В трактире было пусто, тишина рассыпалась лишь от жужжания мух и ленивых переливов лютни. Бард, вальяжно развалившийся на стуле, небрежно перебирал серебристые струны, мурлыча себе под нос незатейливый мотивчик. Заслышав скрип отворившейся двери, он поднял глаза. При виде Вилкаса смазливый светловолосый парень улыбнулся криво, но с хитринкой.

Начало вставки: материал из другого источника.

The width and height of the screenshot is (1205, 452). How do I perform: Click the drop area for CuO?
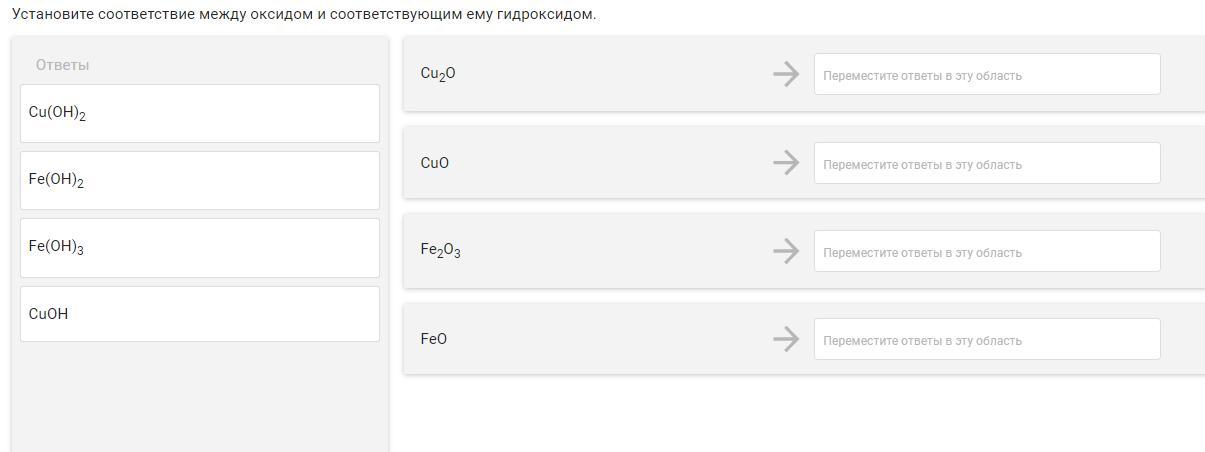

– Приветствую, сударь. Не желаете ли песни? О любви и страдании… – он прерывисто вздохнул, его пальцы скользнули по грифу лютни с нескрываемой лаской, синие глаза затуманились. Соратник не сдержал циничной ухмылки. Только гляньте на него, из его селения на войну парней забирают, а музыкантишка сидит и вздыхает по какой-то девице!

– Нет. В моей жизни и любви, и страданий вдоволь, – обронил воин холодно, направляясь к барной стойке, за которой местный повар споро разделывал мясо. Услышав запах крови, свежей крольчатины, Вилкас облизнулся, в груди низко заклокотал рык. Захотелось мяса, чуть подрумяненного на огне, а внутри розового, сочного! Вот Сульга не умела так готовить, все проварит, пропарит и только тогда к столу подаст. Вкусно, спору нет, что нет в кушанье той пряности, той терпкой сладости… северянин сглотнул, провел языком по вмиг пересохшим губам.

***

– Ты что, сырым есть будешь? – недоуменно протянул юноша, глядя, как эльфка аккуратно вырезает оленью печенку. По ее пальцам струилась кровь, блеск лезвия практически полностью скрылся под темно-багровой жижей. – Ты настолько голодна? У меня еще остался хлеб и немного орехов.

– Много ты понимаешь, – Тинтур тряхнула головой, откидывая со лба локоны, выбившиеся из-под банданы, – это же свежатина, теплая еще. А ты поди только на охоте сырым балуешься? – он тихо хихикнула. Вилкас нервно передернул плечами, угрюмо наблюдая, как она отсекает кинжалом кусочки печени, дымящейся на прохладном утреннем воздухе. Листва и трава были покрыты тонким слоем инея, хрустели под шагами охотников. Босмерка аккуратно взяла кусочек мяса зубами, чуть запрокинула голову, закидывая его себе в рот, но несколько капель крови все равно попали ей на нижнюю губу. Девушка нетерпеливо сняла их кончиком языка и, ощутив пристальный взгляд воина, повернула голову. Серые глаза юноши чуть потемнели, дышал он коротко и рвано.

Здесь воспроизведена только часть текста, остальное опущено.